[WHAT NEEDS TO BE DONE]: An unaltered copy of the listing below is required.

[EXCERPTED RECORDS]:
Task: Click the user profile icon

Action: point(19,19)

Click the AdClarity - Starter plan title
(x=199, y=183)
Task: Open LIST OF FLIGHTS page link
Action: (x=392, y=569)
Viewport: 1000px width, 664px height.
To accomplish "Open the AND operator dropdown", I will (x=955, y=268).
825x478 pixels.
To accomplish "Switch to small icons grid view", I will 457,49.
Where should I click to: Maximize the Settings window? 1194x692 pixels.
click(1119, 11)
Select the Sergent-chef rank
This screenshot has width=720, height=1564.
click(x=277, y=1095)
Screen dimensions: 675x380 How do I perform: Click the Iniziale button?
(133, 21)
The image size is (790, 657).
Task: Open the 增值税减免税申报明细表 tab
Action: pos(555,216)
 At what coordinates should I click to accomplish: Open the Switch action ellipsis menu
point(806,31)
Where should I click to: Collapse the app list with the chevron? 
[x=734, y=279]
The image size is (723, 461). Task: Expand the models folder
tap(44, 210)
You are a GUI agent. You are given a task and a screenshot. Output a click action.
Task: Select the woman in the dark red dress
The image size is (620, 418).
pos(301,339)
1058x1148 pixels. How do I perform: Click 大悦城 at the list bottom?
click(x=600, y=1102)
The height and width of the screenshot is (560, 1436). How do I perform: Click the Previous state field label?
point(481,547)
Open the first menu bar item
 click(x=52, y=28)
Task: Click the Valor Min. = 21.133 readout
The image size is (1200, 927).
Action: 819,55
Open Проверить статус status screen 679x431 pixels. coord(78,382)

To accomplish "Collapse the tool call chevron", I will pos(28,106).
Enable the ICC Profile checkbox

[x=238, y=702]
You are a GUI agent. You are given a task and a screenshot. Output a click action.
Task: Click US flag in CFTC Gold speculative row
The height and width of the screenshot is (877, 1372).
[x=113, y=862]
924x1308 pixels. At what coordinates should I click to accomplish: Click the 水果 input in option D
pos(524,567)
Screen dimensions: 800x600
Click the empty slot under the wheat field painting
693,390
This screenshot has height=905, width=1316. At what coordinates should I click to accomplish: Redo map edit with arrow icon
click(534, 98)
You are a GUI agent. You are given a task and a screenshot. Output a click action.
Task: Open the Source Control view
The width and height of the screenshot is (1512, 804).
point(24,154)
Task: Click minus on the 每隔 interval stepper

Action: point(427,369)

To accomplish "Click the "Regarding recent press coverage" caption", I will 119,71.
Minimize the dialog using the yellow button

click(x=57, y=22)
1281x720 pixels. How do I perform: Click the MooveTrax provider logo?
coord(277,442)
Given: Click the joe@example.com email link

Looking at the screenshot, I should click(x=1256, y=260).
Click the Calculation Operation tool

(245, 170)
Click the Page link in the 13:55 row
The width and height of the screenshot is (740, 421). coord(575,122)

[ANSWER TO THIS TASK]:
Task: Click the user profile icon

Action: point(19,19)

Click the AdClarity - Starter plan title
(x=199, y=183)
Task: Open LIST OF FLIGHTS page link
Action: (x=392, y=569)
Viewport: 1000px width, 664px height.
To accomplish "Open the AND operator dropdown", I will (x=955, y=268).
825x478 pixels.
To accomplish "Switch to small icons grid view", I will 457,49.
Where should I click to: Maximize the Settings window? 1194x692 pixels.
click(1119, 11)
Select the Sergent-chef rank
This screenshot has width=720, height=1564.
click(x=277, y=1095)
Screen dimensions: 675x380 How do I perform: Click the Iniziale button?
(133, 21)
The image size is (790, 657).
Task: Open the 增值税减免税申报明细表 tab
Action: pos(555,216)
 At what coordinates should I click to accomplish: Open the Switch action ellipsis menu
point(806,31)
Where should I click to: Collapse the app list with the chevron? 
[x=734, y=279]
The image size is (723, 461). Task: Expand the models folder
tap(44, 210)
You are a GUI agent. You are given a task and a screenshot. Output a click action.
Task: Select the woman in the dark red dress
The image size is (620, 418).
pos(301,339)
1058x1148 pixels. How do I perform: Click 大悦城 at the list bottom?
click(x=600, y=1102)
The height and width of the screenshot is (560, 1436). How do I perform: Click the Previous state field label?
point(481,547)
Open the first menu bar item
 click(x=52, y=28)
Task: Click the Valor Min. = 21.133 readout
The image size is (1200, 927).
Action: 819,55
Open Проверить статус status screen 679x431 pixels. coord(78,382)

To accomplish "Collapse the tool call chevron", I will pos(28,106).
Enable the ICC Profile checkbox

[x=238, y=702]
You are a GUI agent. You are given a task and a screenshot. Output a click action.
Task: Click US flag in CFTC Gold speculative row
The height and width of the screenshot is (877, 1372).
[x=113, y=862]
924x1308 pixels. At what coordinates should I click to accomplish: Click the 水果 input in option D
pos(524,567)
Screen dimensions: 800x600
Click the empty slot under the wheat field painting
693,390
This screenshot has height=905, width=1316. At what coordinates should I click to accomplish: Redo map edit with arrow icon
click(534, 98)
You are a GUI agent. You are given a task and a screenshot. Output a click action.
Task: Open the Source Control view
The width and height of the screenshot is (1512, 804).
point(24,154)
Task: Click minus on the 每隔 interval stepper

Action: point(427,369)

To accomplish "Click the "Regarding recent press coverage" caption", I will 119,71.
Minimize the dialog using the yellow button

click(x=57, y=22)
1281x720 pixels. How do I perform: Click the MooveTrax provider logo?
coord(277,442)
Given: Click the joe@example.com email link

Looking at the screenshot, I should click(x=1256, y=260).
Click the Calculation Operation tool

(245, 170)
Click the Page link in the 13:55 row
The width and height of the screenshot is (740, 421). coord(575,122)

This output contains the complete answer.